- [Source information]:
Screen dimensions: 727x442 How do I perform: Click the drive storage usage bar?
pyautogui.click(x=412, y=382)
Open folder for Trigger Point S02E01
--
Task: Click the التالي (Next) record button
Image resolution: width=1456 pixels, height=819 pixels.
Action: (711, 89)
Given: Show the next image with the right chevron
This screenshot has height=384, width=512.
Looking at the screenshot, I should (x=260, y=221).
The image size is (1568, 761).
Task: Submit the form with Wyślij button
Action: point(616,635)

- [Exercise prompt]: Among the records above, repeat exactly the line with "Screen dimensions: 727x442", the line with "Open folder for Trigger Point S02E01", and every line in between, and only those.

- [Your response]:
Screen dimensions: 727x442 How do I perform: Click the drive storage usage bar?
pyautogui.click(x=412, y=382)
Open folder for Trigger Point S02E01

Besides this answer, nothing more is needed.